Who Will Roll Away the Stone?, Sojourners Magazine/April 1994
Happy are they who have reached the end of the road we seek to tread, who are astonished to discover the by no means self-evident truth that grace is costly just because it is the grace of God in Jesus Christ….Happy are they who know that discipleship simply means the life which springs from grace, and that grace simply means discipleship.
–Dietrich Bonhoeffer, The Cost of Discipleship
Very early on the first day of the week, when the sun had risen, Mary, Mary, and Salome went to Jesus’ tomb
(Mark 16:2).
Sooner or later, those who have tried to follow Jesus find ourselves weary and broken like the Galilean women, on our way to bury him. It is the morning we awake to that unconsolable, aching emptiness that comes only from hope crushed. This dawn does not bring a new day, only the numb duty of last respects.

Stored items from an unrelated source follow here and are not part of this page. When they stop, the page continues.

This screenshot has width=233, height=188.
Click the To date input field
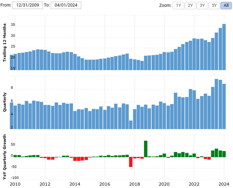tap(66, 5)
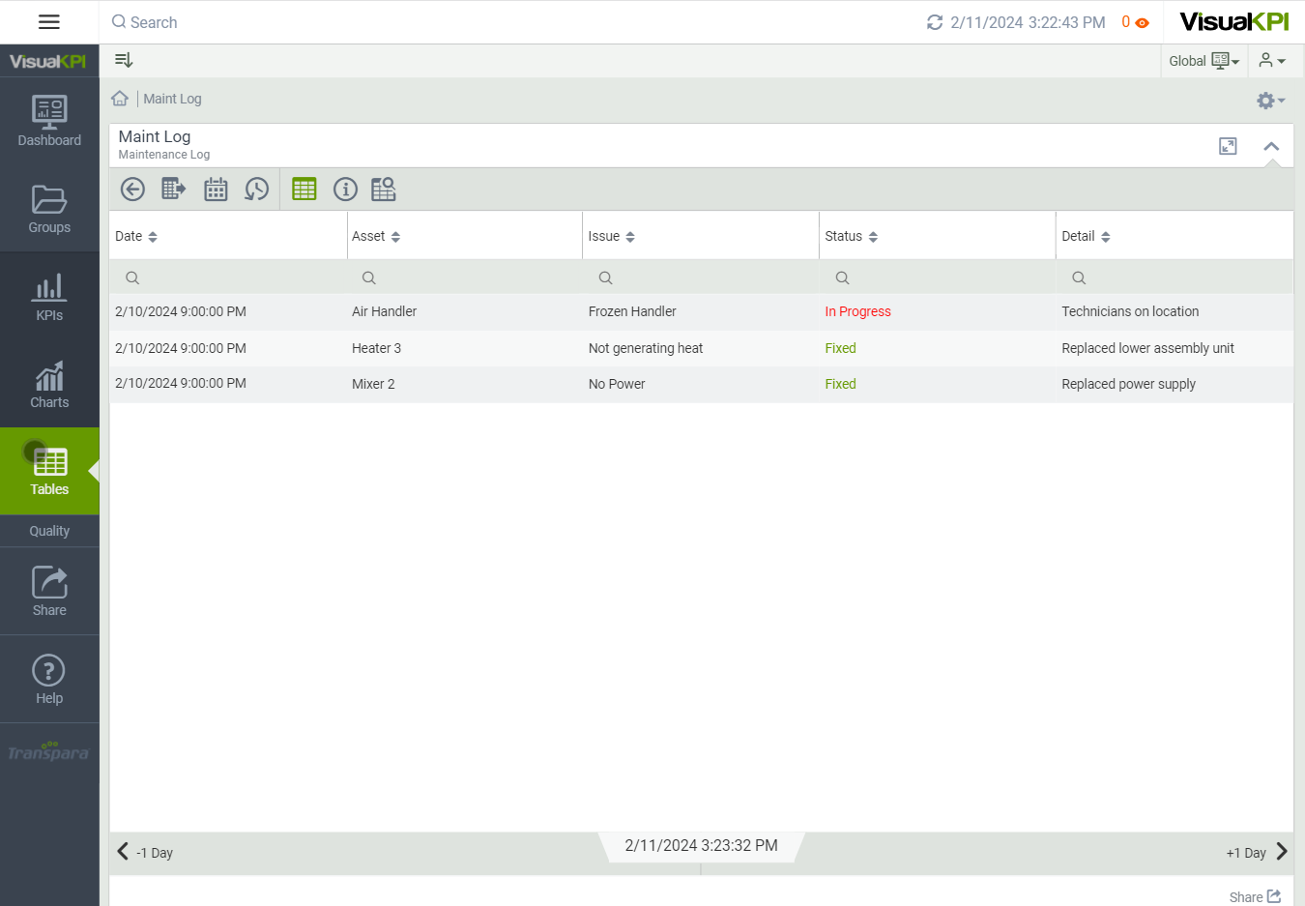This screenshot has width=1305, height=906.
Task: Step forward with +1 Day button
Action: coord(1257,852)
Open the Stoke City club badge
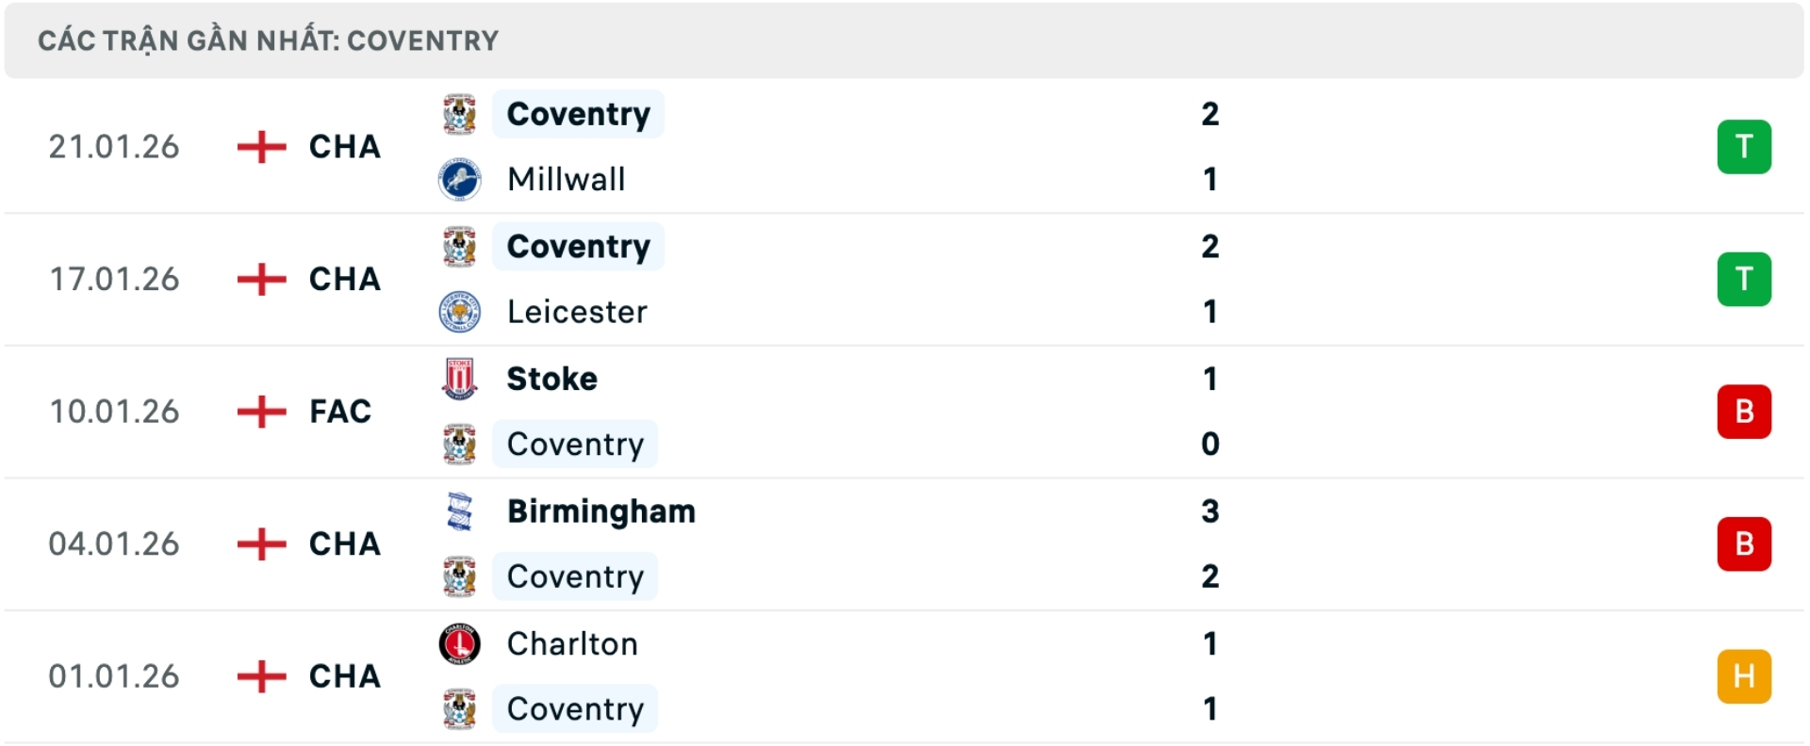The height and width of the screenshot is (746, 1810). click(461, 379)
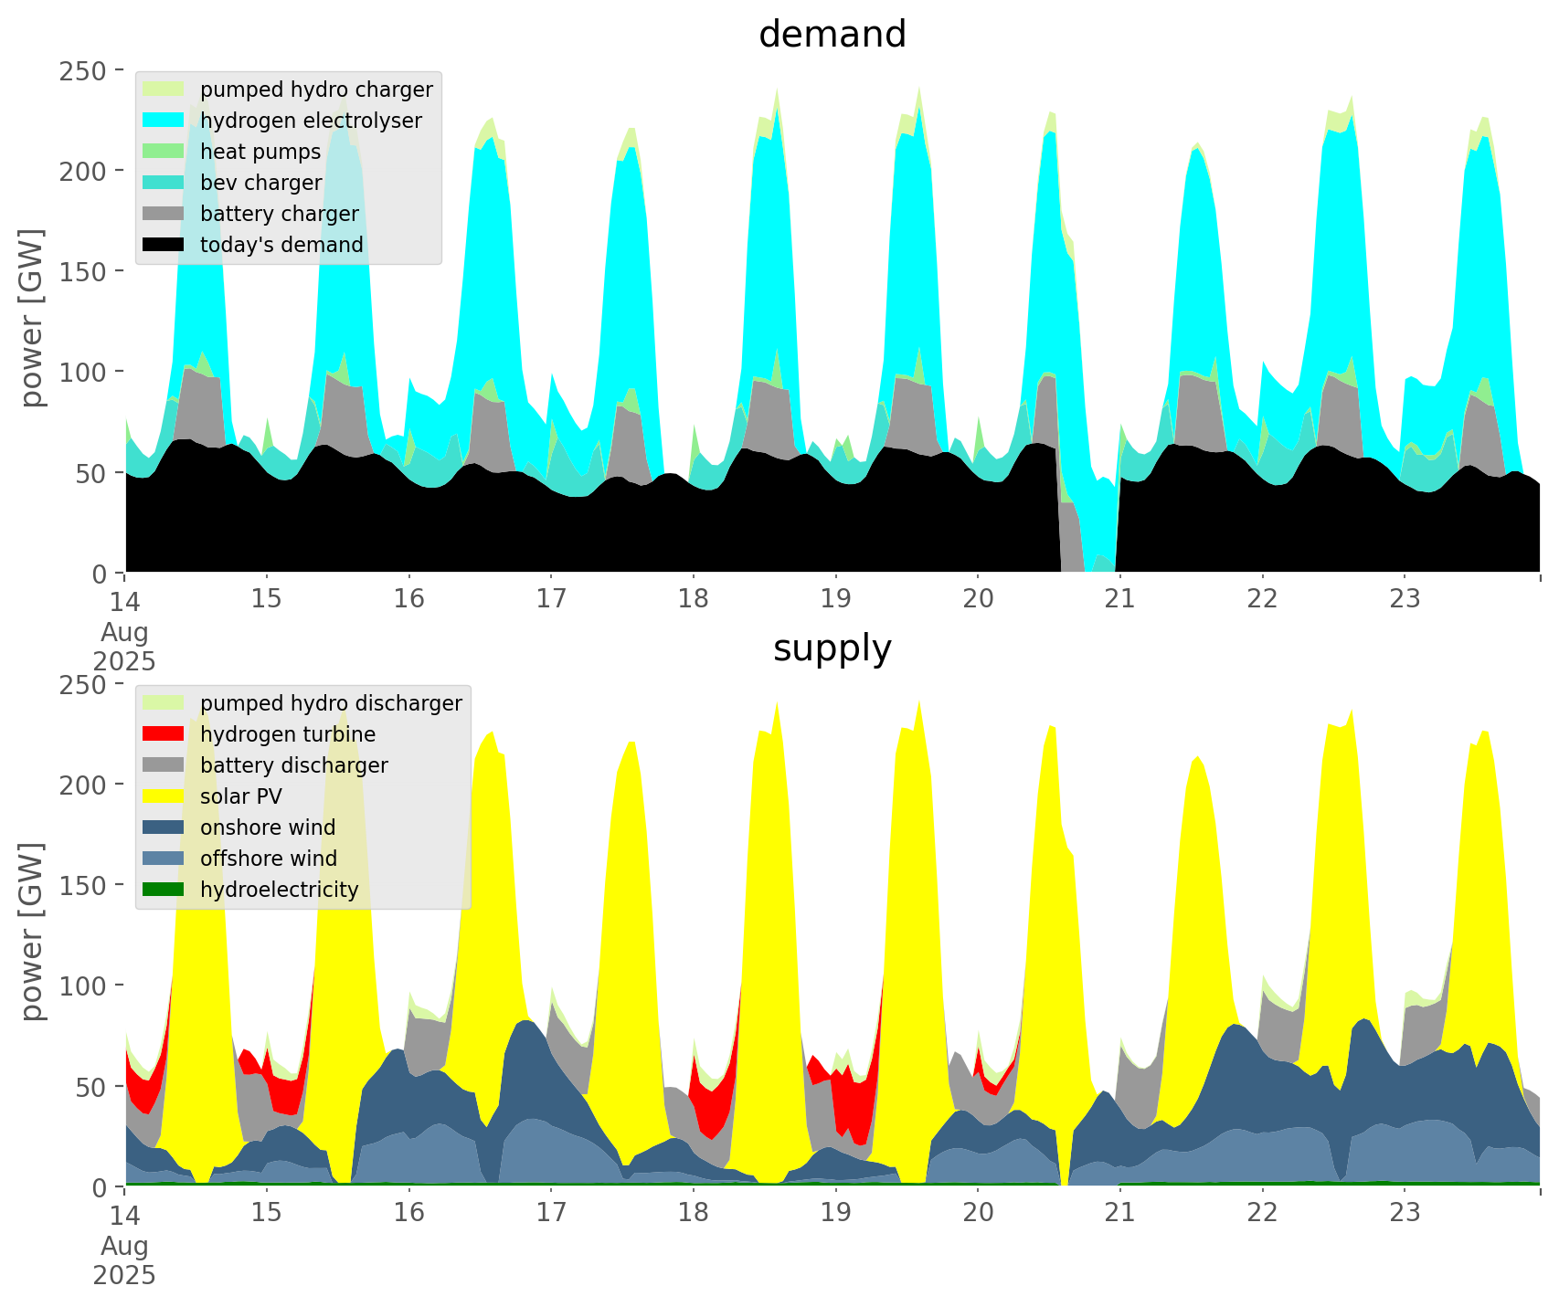Select the heat pumps green legend swatch
This screenshot has height=1307, width=1559.
[164, 152]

From a Sojourners article shortly after publication in 1994 of Who Will Roll Away The Stone?:
“He is going before you…” (16:7). So does the story begin afresh: “Behold, I send my messenger before you who will construct the Way…” (1:2).
But let not the church imagine that Mark’s Easter epilogue begins a different story, one that cancels out or obviates the discipleship narrative. No, the third call to discipleship assumes the other two, which invite us to “leave our nets” (1:17f) and “take up the cross” (8:34). Easter celebrates the restoration of this practice which, according to Mark, represents the only way to deconstruct the domination system and reconstruct a humane society, and thus to revise the story of the world.
Whenever the church abandons this story, it worships an idol. And idols, the prophet Habakkuk reminds us, are deaf and dumb (Habakkuk 2:18f). Only the executed-but-risen-Nazarene can both hear our brokenhearted cries before the stone of impediment and call us to discipleship—as many times as it takes. Including all those whose discipleship has ever ended mired in denial: “Get up, tell the disciples and Peter….” There is no wayward journey that cannot be redeemed by the grace of new beginnings. That is why Bonhoeffer insisted that the church must “recover a true understanding of the mutual relation between grace and discipleship.”
“He is going before you to Galilee; there you will see him” (16:7). Jesus goes ahead of the church, undomesticated by our Christologies of entombment or enthronement. Whenever we respond to the invitation to discipleship, we join Jesus where he already is: on the Way. Kyrie eleison!